Where the line with "You are a computer-use" appears below, start writing out lines exactly, and finish with the line with "Instruction: Click 'sunset'", which is included; write out nothing else.

☆ ☆ ☆ ☆ ☆ ☆ ☆

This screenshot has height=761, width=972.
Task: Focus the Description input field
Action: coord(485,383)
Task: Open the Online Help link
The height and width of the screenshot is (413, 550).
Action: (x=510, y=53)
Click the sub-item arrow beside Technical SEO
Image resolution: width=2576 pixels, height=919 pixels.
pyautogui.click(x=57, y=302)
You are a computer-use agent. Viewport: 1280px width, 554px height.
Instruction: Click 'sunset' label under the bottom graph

☆ ☆ ☆ ☆ ☆ ☆ ☆

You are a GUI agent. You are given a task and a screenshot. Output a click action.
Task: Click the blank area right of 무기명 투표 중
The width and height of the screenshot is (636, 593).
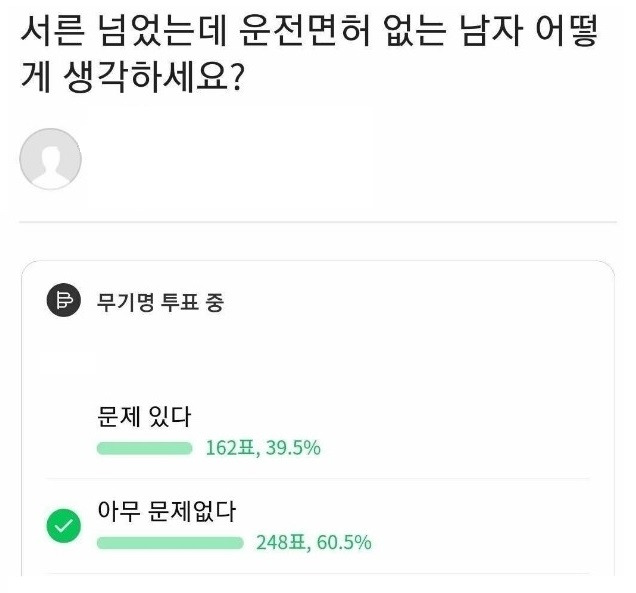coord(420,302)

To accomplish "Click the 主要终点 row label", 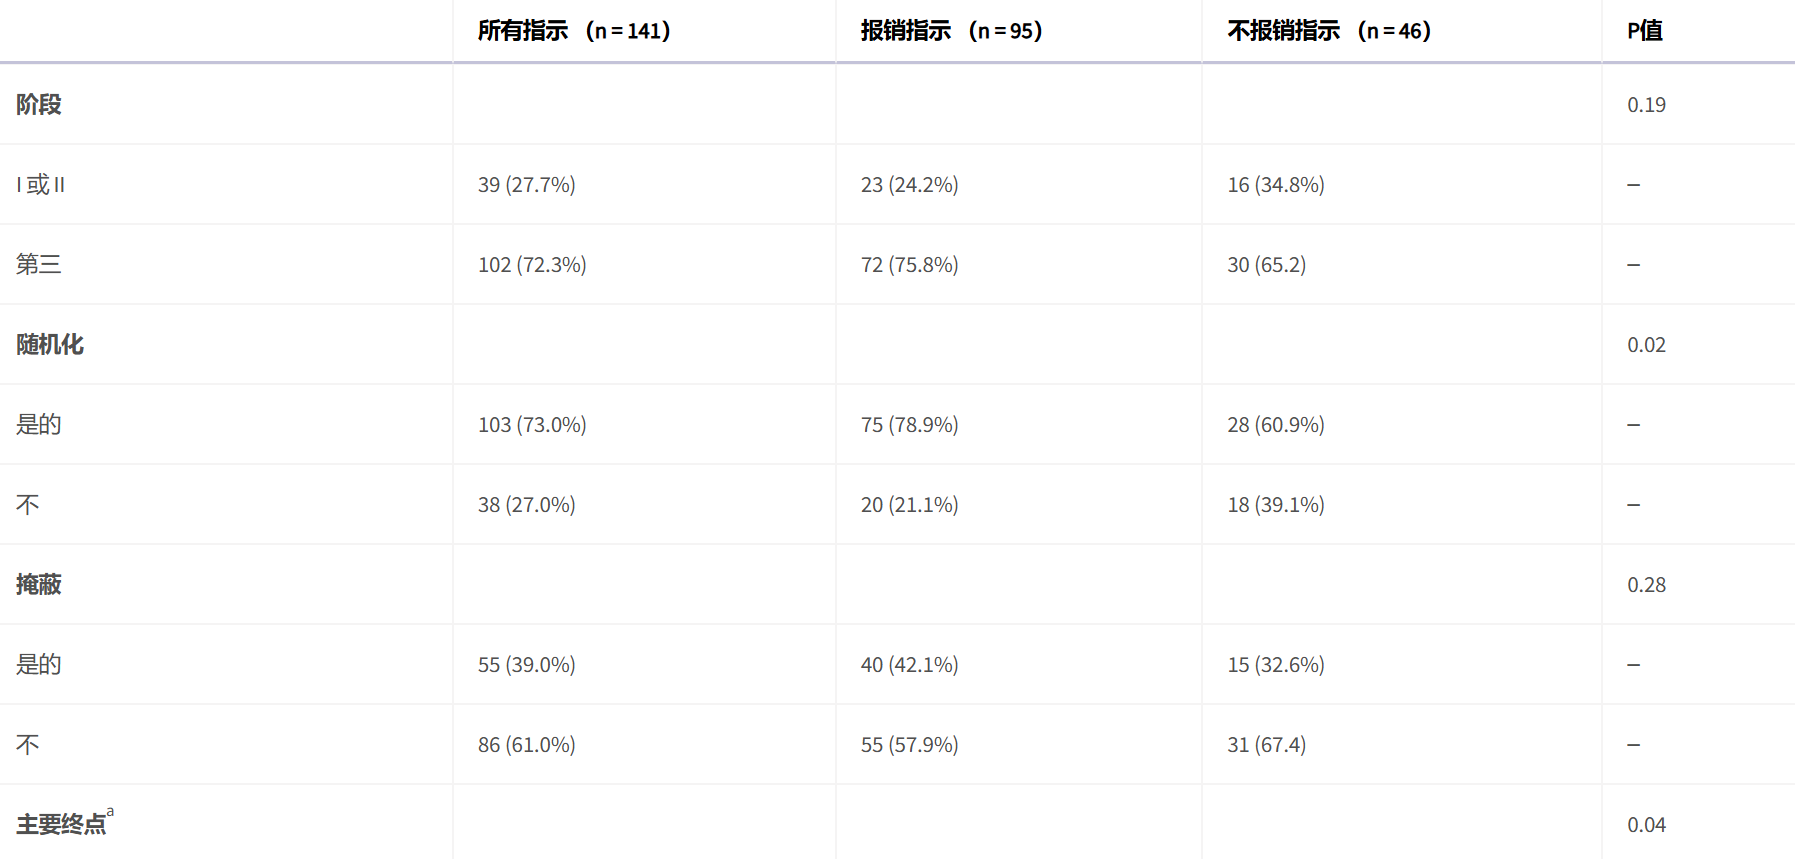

☆ ☆ ☆ ☆ ☆ ☆ ☆

# The completed task
You are a computer-use agent. Viewport: 1280px width, 554px height.
Instruction: Click 'sunset' label under the bottom graph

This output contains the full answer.